> [Given exercise] Please copy out, word for word, the lines from the one containing "This screenshot has" up to and including the last line.

> [Records for processing]
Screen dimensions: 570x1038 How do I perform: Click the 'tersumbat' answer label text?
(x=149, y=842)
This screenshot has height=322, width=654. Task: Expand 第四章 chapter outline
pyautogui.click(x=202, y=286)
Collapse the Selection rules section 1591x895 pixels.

> [Finished exercise]
This screenshot has height=322, width=654. Task: Expand 第四章 chapter outline
pyautogui.click(x=202, y=286)
Collapse the Selection rules section 1591x895 pixels.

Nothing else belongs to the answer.